§ EXERCISE
Could you copy each line of the entries that contains "will"?

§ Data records
-=-=-

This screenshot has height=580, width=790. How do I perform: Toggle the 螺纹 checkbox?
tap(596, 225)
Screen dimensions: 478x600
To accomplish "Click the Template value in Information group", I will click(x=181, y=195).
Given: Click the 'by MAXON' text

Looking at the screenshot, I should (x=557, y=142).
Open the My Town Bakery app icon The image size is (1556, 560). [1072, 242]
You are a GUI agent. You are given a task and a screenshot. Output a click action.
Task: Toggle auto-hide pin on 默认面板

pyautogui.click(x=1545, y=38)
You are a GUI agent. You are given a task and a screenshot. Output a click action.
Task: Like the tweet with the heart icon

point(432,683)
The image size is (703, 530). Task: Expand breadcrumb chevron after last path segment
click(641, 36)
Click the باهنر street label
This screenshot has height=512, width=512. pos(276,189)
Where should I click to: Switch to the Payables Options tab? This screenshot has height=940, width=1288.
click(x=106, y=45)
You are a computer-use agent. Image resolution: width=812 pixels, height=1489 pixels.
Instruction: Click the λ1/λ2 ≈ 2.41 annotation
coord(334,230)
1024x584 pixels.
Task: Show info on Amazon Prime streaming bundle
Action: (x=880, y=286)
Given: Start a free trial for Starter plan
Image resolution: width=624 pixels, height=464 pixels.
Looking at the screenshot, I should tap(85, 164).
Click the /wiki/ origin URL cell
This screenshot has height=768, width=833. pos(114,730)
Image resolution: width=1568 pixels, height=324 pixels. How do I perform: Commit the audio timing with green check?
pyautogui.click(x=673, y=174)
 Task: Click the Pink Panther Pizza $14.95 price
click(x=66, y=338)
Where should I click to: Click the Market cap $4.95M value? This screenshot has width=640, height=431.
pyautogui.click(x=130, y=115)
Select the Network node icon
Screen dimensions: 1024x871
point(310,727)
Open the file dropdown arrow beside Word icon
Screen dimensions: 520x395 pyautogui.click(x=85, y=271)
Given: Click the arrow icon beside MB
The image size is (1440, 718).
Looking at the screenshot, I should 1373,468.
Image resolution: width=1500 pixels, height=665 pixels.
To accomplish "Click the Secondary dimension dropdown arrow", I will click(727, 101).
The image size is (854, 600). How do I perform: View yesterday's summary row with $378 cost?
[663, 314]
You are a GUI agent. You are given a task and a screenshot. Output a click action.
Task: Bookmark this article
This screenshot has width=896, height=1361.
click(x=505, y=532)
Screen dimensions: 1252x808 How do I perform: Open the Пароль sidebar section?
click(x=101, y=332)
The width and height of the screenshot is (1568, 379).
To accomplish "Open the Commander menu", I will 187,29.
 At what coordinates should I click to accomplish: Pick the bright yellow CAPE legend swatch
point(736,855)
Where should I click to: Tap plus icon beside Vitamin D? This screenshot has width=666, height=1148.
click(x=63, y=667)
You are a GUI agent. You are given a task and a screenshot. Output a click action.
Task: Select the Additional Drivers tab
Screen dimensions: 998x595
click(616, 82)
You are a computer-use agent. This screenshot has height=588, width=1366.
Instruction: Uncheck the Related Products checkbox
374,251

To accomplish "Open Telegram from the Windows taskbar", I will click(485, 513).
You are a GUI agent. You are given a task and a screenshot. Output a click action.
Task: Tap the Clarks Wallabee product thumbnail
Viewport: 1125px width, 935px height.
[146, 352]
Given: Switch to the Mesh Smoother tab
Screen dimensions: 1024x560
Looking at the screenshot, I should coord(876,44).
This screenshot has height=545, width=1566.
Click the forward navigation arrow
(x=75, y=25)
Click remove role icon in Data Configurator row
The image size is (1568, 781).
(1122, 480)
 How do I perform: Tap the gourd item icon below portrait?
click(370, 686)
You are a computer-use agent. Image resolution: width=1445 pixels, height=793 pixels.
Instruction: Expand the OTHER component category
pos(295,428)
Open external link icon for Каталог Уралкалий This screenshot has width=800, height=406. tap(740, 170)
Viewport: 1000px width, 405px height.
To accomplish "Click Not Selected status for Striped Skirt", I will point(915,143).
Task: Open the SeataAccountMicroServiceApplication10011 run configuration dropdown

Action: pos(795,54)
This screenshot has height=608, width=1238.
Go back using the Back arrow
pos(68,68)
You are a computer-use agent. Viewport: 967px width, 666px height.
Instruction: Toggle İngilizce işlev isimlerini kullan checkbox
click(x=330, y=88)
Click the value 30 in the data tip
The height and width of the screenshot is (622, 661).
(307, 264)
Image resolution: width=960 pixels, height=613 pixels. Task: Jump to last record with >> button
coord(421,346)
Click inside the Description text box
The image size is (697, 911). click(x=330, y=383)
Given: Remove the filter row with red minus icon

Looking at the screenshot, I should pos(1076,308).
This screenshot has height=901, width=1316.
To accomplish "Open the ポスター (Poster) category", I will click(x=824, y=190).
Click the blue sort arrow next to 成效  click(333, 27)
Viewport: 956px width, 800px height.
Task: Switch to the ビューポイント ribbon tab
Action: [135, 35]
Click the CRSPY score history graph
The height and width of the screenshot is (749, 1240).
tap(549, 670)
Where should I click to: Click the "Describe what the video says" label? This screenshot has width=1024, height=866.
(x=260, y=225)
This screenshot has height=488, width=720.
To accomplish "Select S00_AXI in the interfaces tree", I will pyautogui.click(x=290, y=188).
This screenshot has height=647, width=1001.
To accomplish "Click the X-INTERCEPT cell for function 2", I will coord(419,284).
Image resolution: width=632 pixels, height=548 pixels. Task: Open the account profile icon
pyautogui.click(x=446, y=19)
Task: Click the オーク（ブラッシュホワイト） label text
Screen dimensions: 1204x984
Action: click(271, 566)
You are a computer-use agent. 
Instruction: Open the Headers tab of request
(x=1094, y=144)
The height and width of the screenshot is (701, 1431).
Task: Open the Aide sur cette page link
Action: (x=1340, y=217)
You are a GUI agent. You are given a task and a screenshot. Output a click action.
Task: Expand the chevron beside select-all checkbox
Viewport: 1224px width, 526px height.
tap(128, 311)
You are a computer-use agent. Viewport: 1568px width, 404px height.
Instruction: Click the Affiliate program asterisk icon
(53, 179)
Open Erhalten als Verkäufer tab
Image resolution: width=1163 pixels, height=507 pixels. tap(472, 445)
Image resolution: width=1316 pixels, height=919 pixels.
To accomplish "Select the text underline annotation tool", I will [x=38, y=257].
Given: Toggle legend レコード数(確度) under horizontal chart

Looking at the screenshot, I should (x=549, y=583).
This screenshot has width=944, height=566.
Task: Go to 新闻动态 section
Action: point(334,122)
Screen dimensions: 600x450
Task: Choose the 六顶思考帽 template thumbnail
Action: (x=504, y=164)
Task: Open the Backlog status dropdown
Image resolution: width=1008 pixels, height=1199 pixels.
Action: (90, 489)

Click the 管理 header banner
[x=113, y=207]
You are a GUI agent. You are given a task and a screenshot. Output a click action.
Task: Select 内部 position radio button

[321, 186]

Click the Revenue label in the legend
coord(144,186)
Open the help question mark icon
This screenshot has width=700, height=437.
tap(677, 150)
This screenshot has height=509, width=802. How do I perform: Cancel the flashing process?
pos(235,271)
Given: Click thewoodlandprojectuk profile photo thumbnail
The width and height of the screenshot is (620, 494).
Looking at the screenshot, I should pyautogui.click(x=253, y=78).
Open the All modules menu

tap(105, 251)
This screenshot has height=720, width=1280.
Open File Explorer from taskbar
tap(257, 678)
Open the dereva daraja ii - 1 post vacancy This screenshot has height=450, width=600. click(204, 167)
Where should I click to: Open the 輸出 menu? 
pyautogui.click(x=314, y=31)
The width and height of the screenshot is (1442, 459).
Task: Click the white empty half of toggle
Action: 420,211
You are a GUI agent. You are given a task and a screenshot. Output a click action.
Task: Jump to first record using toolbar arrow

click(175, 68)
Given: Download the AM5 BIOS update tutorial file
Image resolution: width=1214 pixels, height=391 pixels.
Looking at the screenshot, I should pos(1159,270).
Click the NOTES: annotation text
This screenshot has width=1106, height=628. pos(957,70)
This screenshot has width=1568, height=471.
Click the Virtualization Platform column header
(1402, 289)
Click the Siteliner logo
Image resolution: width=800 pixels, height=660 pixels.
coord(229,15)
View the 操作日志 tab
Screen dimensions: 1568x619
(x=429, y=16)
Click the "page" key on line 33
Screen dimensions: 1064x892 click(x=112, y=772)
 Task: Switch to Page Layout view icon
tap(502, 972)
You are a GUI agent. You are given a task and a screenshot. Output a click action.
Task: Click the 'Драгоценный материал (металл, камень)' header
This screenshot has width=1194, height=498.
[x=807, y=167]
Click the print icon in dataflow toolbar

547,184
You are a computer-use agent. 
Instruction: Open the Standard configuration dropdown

-=-=-

§ ANSWER SECTION
To accomplish "Click the Template value in Information group", I will click(x=181, y=195).
To accomplish "Click the Secondary dimension dropdown arrow", I will click(727, 101).
To accomplish "Open the Commander menu", I will 187,29.
To accomplish "Open Telegram from the Windows taskbar", I will click(485, 513).
To accomplish "Click Not Selected status for Striped Skirt", I will point(915,143).
To accomplish "Open the ポスター (Poster) category", I will click(x=824, y=190).
To accomplish "Select S00_AXI in the interfaces tree", I will pyautogui.click(x=290, y=188).
To accomplish "Click the X-INTERCEPT cell for function 2", I will coord(419,284).
To accomplish "Select the text underline annotation tool", I will [x=38, y=257].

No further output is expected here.